Records to process:
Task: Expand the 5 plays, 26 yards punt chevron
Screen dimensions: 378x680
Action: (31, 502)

* * *

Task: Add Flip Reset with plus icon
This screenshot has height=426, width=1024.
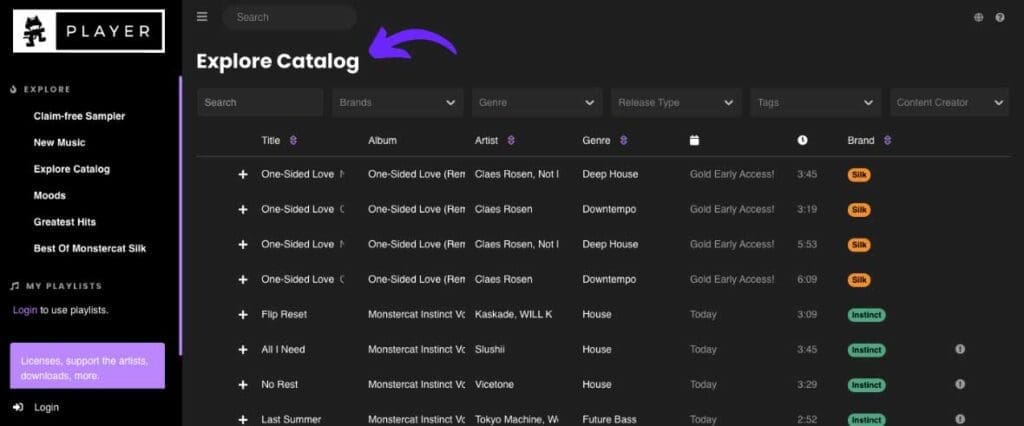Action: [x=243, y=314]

---

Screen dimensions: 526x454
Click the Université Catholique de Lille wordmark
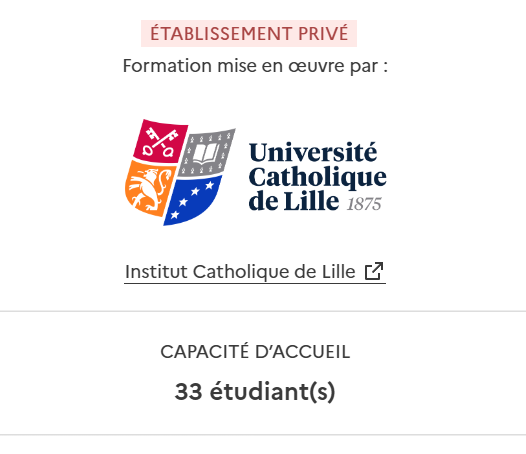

Problem details: Reproduce each line of the material that mentions "Task".

Solved problem:
Task: Expand the 5 plays, 26 yards punt chevron
Task: Add Flip Reset with plus icon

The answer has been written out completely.